Foundational Research
Explore our comprehensive collection of publications, showcasing the rigorous foundational research behind our learning system.
In this study, we focus on learners with dyslexia. We compare their performance to the performance of typical learners in our adaptive fact-learning system using both typing-based and speech-based response conditions. We find that typical learners outperform learners with dyslexia when they are asked to respond by typing, but that this difference is much smaller when learners can respond by speech.
We propose an application for learning multiplication problems with our adaptive algorithm mode for primary school students. We demonstrate that our application helps learners automatise multiplications through repeated practice over three levels of difficulty.
This study explores how people can quickly learn new tasks with minimal instruction by applying the concept of rapid composition of cognitive skills, as modeled in ACT-R and PRIMs. The research uses unsupervised machine learning to analyze arithmetic learning data from Dutch vocational students, creating a skill graph to support a tutoring system.
In this research, participants studied French-Dutch vocabulary in three learning conditions: one with unrelated foils, another with open questions, and a third using multiple-choice questions with related foils. The related foils were either semantically or orthographically similar to the correct answer. The results showed no significant difference between the open questions and the related foils condition, indicating comparable effectiveness.
This paper describes three levels at which insights from human cognition can be integrated in user models. By analysing examples in the context of education, the paper argues that user models that are more deeply rooted in models of cognition, as is the case in MemoryLab, offer more valid and more fine-grained adaptations to an individual user.

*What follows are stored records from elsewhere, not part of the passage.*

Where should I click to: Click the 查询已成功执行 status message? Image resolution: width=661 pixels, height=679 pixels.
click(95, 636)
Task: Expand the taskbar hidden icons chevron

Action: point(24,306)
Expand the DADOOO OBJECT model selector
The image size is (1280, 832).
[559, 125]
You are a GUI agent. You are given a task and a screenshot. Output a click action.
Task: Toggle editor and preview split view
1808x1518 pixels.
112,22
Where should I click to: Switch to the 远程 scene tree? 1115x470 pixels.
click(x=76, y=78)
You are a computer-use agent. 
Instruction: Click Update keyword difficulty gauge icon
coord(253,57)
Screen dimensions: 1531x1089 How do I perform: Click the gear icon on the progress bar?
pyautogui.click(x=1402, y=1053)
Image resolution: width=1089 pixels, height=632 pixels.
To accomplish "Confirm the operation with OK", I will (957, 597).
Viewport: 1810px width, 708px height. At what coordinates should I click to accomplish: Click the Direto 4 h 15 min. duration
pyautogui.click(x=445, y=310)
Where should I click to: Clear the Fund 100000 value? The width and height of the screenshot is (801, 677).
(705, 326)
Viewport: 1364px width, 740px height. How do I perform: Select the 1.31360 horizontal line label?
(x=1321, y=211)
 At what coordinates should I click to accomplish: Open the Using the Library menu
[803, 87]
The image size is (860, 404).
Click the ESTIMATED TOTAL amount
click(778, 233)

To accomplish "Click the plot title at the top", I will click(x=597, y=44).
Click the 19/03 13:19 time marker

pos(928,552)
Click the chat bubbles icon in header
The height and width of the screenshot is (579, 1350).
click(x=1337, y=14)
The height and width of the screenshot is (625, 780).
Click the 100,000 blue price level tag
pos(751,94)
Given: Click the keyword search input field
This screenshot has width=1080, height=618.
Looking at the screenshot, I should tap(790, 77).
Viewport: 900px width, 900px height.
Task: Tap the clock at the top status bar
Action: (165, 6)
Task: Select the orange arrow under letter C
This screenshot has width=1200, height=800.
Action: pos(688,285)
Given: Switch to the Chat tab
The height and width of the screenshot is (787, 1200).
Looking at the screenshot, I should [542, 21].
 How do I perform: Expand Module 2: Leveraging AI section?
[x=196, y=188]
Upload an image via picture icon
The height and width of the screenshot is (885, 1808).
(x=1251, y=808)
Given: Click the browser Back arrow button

This study introduces a new set of paired-associate stimuli consisting of 112 country outline-name pairs, designed to better reflect real-world learning by varying levels of prior knowledge. The prior knowledge for each item ranged from very high to none. This diverse dataset allows researchers to choose materials based on participants' prior knowledge.
In this paper, we aim to compare the efficiency of typing- and speech based vocabulary learning. Furthermore, we explore the possibilities of improving such speech-based learning using our adaptive algorithm based on a cognitive model of memory retrieval. We show that typing- and speech-based learning result in similar learning outcomes.
Here, we explore the possibility of improving our adaptive learning model by using information present in speech signals during spoken retrieval attempts. We extracted high-level prosodic speech features, such as pitch dynamics, speaking speed, and intensity from over 7,000 utterances. We demonstrate that some prosodic speech features are associated with accuracy and response latency for retrieval attempts, and that speech feature-informed memory models make better predictions of future performance relative to models that only use accuracy and response latency.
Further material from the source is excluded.